> [Exercise goal]:
All of the entries need to be repeated exactly. Leave nothing out.

Stored records:
::::
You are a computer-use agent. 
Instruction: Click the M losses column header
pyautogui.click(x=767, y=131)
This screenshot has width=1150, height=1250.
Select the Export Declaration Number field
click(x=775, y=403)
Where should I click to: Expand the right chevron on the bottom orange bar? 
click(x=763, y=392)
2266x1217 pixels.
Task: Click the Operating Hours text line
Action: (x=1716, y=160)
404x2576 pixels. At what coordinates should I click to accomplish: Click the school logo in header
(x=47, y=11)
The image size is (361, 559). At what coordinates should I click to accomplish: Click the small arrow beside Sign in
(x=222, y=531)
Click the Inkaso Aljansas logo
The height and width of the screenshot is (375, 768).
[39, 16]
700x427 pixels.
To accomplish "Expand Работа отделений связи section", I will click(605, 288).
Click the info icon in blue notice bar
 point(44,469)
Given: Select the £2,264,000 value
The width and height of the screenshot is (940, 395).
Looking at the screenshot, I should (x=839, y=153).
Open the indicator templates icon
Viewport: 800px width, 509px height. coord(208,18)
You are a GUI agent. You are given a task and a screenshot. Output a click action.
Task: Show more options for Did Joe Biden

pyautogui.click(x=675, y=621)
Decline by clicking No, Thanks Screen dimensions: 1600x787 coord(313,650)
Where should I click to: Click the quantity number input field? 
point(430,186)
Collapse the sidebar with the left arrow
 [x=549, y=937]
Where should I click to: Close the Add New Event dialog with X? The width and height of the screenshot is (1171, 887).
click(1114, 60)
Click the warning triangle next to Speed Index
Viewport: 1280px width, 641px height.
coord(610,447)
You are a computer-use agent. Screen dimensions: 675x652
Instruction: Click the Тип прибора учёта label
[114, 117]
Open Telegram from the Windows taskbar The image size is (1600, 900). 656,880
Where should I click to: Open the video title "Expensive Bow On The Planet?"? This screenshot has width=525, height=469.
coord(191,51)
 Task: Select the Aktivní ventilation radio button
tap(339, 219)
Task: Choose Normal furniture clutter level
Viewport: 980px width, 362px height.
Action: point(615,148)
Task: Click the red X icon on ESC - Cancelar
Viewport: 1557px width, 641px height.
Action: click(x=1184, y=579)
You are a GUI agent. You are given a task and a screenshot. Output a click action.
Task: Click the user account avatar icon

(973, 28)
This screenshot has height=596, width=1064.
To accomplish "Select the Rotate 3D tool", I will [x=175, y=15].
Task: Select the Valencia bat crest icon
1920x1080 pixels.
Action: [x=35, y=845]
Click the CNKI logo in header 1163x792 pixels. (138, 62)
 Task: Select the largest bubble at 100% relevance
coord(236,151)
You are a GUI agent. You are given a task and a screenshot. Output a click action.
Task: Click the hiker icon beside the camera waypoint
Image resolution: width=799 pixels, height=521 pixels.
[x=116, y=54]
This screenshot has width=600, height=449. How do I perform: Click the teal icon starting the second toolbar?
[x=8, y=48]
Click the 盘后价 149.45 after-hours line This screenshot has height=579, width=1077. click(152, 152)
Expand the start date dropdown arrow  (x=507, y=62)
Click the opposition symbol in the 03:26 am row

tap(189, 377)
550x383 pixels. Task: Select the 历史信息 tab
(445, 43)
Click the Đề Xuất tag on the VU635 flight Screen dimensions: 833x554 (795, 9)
::::
> [Exercise answer]:
You are a computer-use agent. 
Instruction: Click the M losses column header
pyautogui.click(x=767, y=131)
This screenshot has width=1150, height=1250.
Select the Export Declaration Number field
click(x=775, y=403)
Where should I click to: Expand the right chevron on the bottom orange bar? 
click(x=763, y=392)
2266x1217 pixels.
Task: Click the Operating Hours text line
Action: (x=1716, y=160)
404x2576 pixels. At what coordinates should I click to accomplish: Click the school logo in header
(x=47, y=11)
The image size is (361, 559). At what coordinates should I click to accomplish: Click the small arrow beside Sign in
(x=222, y=531)
Click the Inkaso Aljansas logo
The height and width of the screenshot is (375, 768).
[39, 16]
700x427 pixels.
To accomplish "Expand Работа отделений связи section", I will click(605, 288).
Click the info icon in blue notice bar
 point(44,469)
Given: Select the £2,264,000 value
The width and height of the screenshot is (940, 395).
Looking at the screenshot, I should (x=839, y=153).
Open the indicator templates icon
Viewport: 800px width, 509px height. coord(208,18)
You are a GUI agent. You are given a task and a screenshot. Output a click action.
Task: Show more options for Did Joe Biden

pyautogui.click(x=675, y=621)
Decline by clicking No, Thanks Screen dimensions: 1600x787 coord(313,650)
Where should I click to: Click the quantity number input field? 
point(430,186)
Collapse the sidebar with the left arrow
 [x=549, y=937]
Where should I click to: Close the Add New Event dialog with X? The width and height of the screenshot is (1171, 887).
click(1114, 60)
Click the warning triangle next to Speed Index
Viewport: 1280px width, 641px height.
coord(610,447)
You are a computer-use agent. Screen dimensions: 675x652
Instruction: Click the Тип прибора учёта label
[114, 117]
Open Telegram from the Windows taskbar The image size is (1600, 900). 656,880
Where should I click to: Open the video title "Expensive Bow On The Planet?"? This screenshot has width=525, height=469.
coord(191,51)
 Task: Select the Aktivní ventilation radio button
tap(339, 219)
Task: Choose Normal furniture clutter level
Viewport: 980px width, 362px height.
Action: point(615,148)
Task: Click the red X icon on ESC - Cancelar
Viewport: 1557px width, 641px height.
Action: click(x=1184, y=579)
You are a GUI agent. You are given a task and a screenshot. Output a click action.
Task: Click the user account avatar icon

(973, 28)
This screenshot has height=596, width=1064.
To accomplish "Select the Rotate 3D tool", I will [x=175, y=15].
Task: Select the Valencia bat crest icon
1920x1080 pixels.
Action: [x=35, y=845]
Click the CNKI logo in header 1163x792 pixels. (138, 62)
 Task: Select the largest bubble at 100% relevance
coord(236,151)
You are a GUI agent. You are given a task and a screenshot. Output a click action.
Task: Click the hiker icon beside the camera waypoint
Image resolution: width=799 pixels, height=521 pixels.
[x=116, y=54]
This screenshot has width=600, height=449. How do I perform: Click the teal icon starting the second toolbar?
[x=8, y=48]
Click the 盘后价 149.45 after-hours line This screenshot has height=579, width=1077. click(152, 152)
Expand the start date dropdown arrow  (x=507, y=62)
Click the opposition symbol in the 03:26 am row

tap(189, 377)
550x383 pixels. Task: Select the 历史信息 tab
(445, 43)
Click the Đề Xuất tag on the VU635 flight Screen dimensions: 833x554 (795, 9)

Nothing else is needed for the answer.